I happened to be given a germane prompt for reflection

that I realized my mistake in this case,

taking my inclination to extrapolate deep thoughts here

in a whole new direction.

in the big auditorium the next morning,

as part of her presentation, a guest speaker on the topic

of diversity, equity, and inclusion in the world of philanthropy

asked us to turn to the person next to us and,

while maintaining firm eye contact,

ask and respond to several vulnerable questions.

I only remember the question that is relevant here,

which was: “what was the last kind thing you did for someone?”

with the added constraint of being able to look nowhere

but into my coworker helena’s eyes —

because unlike most others there, we wore masks inside —

I told her about my little good samaritan moment

uptown the evening before.

but I had to stop and regroup internally

before completing the story,

because I caught myself about to say that the woman had said

“thank you for letting us go,”

and suddenly I knew that wasn’t true.

but how wonderful would that be, if at an unexpected moment

a stranger were to appear and, speaking on behalf of everyone

whose curtailed roles in our lives we never got resolution on,

expressed gratitude for our finally being able to

move on from all the pain and uncertainty they’d caused?

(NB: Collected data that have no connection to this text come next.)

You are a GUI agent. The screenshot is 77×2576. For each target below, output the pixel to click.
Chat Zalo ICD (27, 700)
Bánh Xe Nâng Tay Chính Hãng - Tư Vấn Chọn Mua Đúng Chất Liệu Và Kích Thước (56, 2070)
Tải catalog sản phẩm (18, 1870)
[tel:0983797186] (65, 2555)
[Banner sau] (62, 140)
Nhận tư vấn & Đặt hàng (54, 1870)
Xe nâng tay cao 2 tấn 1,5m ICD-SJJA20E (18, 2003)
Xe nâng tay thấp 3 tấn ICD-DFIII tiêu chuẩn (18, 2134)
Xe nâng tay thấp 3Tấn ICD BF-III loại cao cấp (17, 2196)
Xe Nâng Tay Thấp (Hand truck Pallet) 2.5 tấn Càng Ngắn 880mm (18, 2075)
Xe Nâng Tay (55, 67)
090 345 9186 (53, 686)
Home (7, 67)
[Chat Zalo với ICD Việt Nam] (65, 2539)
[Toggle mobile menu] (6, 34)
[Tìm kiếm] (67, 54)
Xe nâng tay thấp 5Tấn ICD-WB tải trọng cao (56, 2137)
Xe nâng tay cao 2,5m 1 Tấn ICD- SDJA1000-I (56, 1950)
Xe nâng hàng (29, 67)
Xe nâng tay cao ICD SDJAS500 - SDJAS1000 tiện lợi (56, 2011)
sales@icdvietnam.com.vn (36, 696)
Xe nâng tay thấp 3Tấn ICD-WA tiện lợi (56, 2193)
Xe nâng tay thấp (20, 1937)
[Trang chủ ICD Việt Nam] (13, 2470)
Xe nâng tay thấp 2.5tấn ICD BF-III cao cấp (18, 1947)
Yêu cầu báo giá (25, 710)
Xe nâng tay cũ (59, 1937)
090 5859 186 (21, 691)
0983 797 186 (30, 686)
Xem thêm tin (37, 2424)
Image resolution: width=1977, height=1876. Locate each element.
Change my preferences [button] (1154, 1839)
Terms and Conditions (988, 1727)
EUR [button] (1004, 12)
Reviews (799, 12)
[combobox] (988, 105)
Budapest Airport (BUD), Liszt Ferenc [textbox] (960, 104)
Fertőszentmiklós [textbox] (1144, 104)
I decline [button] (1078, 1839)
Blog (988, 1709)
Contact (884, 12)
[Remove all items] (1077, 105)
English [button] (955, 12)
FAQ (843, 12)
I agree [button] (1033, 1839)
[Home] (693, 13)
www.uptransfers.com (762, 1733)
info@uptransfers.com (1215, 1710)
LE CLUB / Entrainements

we don’t get even half what we need from those

immediately present in our lives — and even when we do,

it often bounces off of the preset framing we tend to with care —

and yet there it comes anyway,

the support we need the most,

in the form of a misunderstood interaction

with a passerby far from home,

or through the act of processing all that by writing something

that, in a further twist, was originally supposed to begin

with the provocative, artistically-challenging first line:

“you can’t set out to solve anything with a poem.”